Whichever way that debate is resolved, a denominator stratified by race, gender, insurance status, and clinical pathway becomes more essential, not less — because disclosure without rate-based measurement cannot be audited for fairness, and a weakened disclosure regime leaves even less to audit
In healthcare, defining a denominator without requiring stratification by race, gender, insurance status, and clinical pathway would constitute algorithmic bias in a new bottle—not the overt kind that early AI fairness work made legible, but the structural kind embedded in what gets counted and how. This stratification issue is not confined to healthcare. For example, AI-enabled recruitment may be more efficient and surface higher-quality candidates, but research has found that this benefit is accompanied by persistent disparities by race and gender that aggregate performance metrics can mask.
The urgency of the denominator question is increasing. The European Union AI Act’s incident reporting provisions take effect in August 2026. The Organisation for Economic Co-operation and Development is developing a common reporting framework for AI incidents. In the United States, the Department of Health and Human Services is shaping AI reporting requirements for medical devices through the Food and Drug Administration.
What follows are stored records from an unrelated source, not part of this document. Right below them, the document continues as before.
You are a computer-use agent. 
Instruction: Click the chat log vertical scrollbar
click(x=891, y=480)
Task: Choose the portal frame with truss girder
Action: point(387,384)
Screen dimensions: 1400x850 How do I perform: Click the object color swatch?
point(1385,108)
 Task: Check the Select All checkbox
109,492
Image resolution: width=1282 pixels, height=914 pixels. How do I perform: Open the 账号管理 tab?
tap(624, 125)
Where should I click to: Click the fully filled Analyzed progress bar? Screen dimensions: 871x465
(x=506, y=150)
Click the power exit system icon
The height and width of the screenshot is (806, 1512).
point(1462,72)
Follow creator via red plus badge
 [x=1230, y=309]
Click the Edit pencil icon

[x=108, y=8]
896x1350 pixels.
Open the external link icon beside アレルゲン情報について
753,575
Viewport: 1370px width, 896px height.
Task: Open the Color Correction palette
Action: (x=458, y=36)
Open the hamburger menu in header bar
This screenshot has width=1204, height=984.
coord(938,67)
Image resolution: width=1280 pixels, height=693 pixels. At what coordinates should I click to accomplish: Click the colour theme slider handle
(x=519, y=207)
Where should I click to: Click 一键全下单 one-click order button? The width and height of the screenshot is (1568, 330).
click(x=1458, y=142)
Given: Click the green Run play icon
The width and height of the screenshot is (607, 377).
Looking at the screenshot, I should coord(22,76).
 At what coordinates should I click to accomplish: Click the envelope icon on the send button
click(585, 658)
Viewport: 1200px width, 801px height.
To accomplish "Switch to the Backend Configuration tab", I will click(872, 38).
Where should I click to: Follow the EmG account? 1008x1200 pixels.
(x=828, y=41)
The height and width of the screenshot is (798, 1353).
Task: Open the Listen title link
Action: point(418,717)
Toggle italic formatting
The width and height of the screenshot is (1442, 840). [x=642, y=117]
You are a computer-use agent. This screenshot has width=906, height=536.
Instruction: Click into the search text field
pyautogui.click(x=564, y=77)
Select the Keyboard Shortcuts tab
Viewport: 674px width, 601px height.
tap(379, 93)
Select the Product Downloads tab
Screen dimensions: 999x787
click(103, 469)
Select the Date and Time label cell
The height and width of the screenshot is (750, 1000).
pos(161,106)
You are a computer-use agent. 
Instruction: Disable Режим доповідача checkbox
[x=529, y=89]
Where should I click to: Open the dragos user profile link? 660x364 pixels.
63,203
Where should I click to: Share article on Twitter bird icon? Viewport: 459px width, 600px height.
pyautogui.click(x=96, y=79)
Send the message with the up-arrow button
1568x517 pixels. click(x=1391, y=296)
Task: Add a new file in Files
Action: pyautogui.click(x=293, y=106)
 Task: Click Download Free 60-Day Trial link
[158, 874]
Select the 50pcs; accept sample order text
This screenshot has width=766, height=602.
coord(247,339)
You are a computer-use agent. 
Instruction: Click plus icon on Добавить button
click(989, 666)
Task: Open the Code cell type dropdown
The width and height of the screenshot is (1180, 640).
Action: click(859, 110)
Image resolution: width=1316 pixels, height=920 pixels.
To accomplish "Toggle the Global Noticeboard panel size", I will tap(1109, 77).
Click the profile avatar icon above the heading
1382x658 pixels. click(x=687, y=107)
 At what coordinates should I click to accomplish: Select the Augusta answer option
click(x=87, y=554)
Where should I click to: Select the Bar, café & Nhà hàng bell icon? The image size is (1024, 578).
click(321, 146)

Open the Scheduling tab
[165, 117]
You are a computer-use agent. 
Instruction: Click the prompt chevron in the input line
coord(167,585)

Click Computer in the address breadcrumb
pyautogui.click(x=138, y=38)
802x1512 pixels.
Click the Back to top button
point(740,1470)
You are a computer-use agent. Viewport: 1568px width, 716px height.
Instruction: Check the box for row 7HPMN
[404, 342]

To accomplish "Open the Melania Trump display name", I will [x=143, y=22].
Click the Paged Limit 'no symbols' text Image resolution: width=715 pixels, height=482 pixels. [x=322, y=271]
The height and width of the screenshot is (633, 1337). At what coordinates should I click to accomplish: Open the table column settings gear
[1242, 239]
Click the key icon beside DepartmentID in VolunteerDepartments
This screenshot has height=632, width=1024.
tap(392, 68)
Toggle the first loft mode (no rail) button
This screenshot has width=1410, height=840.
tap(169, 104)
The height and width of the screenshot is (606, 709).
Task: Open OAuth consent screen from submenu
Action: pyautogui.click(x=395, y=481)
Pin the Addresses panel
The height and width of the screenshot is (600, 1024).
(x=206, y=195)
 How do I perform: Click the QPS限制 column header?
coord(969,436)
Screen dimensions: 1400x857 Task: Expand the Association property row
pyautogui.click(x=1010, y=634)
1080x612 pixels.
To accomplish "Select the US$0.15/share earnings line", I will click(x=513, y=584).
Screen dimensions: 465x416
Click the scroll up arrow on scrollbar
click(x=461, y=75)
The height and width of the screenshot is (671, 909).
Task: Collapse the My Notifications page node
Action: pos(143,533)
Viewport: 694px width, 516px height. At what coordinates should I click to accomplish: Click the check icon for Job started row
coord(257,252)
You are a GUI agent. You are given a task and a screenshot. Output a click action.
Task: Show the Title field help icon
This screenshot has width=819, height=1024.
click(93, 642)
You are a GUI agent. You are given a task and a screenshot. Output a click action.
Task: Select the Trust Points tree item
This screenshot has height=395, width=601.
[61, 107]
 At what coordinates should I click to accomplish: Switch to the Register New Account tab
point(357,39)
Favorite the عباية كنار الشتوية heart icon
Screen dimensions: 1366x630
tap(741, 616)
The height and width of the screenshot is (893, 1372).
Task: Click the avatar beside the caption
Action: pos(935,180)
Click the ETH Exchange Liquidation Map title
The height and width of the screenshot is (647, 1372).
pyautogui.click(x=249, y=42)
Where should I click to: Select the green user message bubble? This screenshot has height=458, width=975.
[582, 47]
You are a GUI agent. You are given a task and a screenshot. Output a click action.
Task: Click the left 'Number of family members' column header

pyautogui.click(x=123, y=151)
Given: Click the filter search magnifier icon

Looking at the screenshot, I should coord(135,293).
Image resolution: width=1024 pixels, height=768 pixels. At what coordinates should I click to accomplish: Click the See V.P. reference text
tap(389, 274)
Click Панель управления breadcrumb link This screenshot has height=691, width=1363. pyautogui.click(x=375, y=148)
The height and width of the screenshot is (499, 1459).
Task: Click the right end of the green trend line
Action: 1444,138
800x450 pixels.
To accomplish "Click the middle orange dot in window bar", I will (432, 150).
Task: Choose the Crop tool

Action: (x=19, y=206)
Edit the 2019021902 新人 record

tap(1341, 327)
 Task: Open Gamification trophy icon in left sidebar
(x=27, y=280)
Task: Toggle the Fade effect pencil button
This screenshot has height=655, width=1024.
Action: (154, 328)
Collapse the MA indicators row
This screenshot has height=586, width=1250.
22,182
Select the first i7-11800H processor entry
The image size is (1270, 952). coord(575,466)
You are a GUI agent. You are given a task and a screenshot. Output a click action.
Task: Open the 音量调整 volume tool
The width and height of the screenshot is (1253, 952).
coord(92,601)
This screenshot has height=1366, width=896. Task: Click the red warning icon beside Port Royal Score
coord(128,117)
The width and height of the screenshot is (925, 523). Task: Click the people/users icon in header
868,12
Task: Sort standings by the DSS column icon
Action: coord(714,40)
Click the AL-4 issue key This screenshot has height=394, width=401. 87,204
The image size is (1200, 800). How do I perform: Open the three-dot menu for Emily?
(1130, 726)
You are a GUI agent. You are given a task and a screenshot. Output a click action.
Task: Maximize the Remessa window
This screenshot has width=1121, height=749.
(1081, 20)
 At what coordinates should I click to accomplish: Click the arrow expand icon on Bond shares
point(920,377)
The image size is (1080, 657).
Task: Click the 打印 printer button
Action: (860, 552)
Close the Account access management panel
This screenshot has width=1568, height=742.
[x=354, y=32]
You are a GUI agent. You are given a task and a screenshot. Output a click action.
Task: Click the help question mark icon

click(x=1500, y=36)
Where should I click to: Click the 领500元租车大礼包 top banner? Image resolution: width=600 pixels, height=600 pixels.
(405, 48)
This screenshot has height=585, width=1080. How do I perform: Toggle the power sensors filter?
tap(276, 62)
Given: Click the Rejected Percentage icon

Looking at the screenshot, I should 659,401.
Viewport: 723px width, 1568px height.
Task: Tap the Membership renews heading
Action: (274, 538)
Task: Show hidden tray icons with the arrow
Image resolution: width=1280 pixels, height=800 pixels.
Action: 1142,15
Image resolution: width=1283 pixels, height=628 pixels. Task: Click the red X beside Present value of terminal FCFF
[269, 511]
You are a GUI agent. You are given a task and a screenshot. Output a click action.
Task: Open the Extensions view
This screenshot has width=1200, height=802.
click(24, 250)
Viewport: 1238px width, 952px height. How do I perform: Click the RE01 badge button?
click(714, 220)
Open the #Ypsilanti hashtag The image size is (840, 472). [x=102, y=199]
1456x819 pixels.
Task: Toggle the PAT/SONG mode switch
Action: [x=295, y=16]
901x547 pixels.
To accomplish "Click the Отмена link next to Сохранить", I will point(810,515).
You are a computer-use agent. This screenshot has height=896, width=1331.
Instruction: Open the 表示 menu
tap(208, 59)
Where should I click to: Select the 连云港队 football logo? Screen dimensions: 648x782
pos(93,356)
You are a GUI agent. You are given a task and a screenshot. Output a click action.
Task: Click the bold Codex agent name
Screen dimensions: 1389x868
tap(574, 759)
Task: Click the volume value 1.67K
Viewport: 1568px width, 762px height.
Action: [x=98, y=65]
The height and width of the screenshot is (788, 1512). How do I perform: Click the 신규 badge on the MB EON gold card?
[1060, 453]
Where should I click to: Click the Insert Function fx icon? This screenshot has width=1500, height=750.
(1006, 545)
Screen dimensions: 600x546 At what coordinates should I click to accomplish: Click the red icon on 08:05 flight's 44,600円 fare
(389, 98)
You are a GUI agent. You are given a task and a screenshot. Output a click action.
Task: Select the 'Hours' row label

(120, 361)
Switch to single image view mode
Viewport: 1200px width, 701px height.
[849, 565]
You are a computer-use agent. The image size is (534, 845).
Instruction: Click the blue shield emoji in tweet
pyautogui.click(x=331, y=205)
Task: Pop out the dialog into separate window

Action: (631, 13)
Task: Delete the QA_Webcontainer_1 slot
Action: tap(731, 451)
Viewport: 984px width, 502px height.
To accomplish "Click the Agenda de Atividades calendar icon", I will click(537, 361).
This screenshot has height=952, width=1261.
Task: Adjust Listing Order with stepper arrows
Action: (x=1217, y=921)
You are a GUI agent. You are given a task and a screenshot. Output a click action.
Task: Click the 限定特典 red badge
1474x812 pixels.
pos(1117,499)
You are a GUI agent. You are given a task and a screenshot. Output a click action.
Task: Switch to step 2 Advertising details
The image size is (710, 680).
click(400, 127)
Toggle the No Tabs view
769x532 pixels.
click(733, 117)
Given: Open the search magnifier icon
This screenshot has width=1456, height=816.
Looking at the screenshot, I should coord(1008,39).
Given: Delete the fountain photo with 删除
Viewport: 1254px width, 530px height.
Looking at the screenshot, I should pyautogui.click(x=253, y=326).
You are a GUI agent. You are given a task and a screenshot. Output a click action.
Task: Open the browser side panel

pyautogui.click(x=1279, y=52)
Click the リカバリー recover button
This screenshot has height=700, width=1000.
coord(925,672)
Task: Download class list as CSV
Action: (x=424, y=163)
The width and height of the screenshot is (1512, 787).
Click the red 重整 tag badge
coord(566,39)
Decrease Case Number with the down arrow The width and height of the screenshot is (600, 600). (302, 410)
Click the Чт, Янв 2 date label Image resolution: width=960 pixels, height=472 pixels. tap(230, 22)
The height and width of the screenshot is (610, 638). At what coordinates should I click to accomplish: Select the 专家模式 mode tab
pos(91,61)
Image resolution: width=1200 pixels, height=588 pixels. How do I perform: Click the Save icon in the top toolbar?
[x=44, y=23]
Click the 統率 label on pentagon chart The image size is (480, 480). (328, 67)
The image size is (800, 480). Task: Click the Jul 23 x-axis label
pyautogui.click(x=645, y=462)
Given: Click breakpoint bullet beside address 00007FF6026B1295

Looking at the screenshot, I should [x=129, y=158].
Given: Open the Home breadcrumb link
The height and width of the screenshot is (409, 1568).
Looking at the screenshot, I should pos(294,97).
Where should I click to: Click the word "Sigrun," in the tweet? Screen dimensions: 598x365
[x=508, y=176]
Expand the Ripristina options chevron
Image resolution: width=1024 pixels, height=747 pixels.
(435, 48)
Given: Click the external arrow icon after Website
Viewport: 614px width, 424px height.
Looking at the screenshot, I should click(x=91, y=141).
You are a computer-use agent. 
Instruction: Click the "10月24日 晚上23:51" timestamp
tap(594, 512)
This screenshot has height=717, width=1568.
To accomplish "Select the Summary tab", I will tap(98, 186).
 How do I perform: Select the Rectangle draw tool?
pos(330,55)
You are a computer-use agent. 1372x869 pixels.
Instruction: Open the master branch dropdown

None of these efforts has yet solved the denominator problem.
Insurers and corporations are converging on the same question from multiple dimensions. The Doctors Company, one of the largest physician-owned malpractice insurers in the United States, has flagged AI-related liability as an emerging frontier of risk in the medical malpractice field. Other major insurance carriers, including AIG, Great American, and WR Berkley, have requested regulatory approval to limit their exposure to AI-related claims. A Harvard Law School Forum analysis documents a wave of AI-specific Director & Officer liability insurance exclusions and disclosure-related securities claims now exposing directors and officers to personal liability–pressures that will ineluctably reward governance frameworks able to demonstrate measurable safety outcomes and penalize those who cannot. Whether the governance community is ready or not, these pressures will demand a resolution of the denominator problem. In healthcare, as in other high-stakes domains, this will require a shift from 'we followed protocols' to proving safety rates.
The denominator problem is not a technical detail. It is the foundation on which every subsequent question about AI safety, accountability, and equity depends. Across domains—autonomous vehicles, deepfakes, hiring, healthcare—the pattern is the same: we are counting harms without measuring the opportunities for harm, and attempting to draw conclusions from data that cannot support them. The organizations defining measurement standards today are making choices that will shape who is held responsible for AI failures and who bears the cost when those failures go unaddressed. The question is whether the denominator will be defined in a way that serves accountability and algorithmic fairness.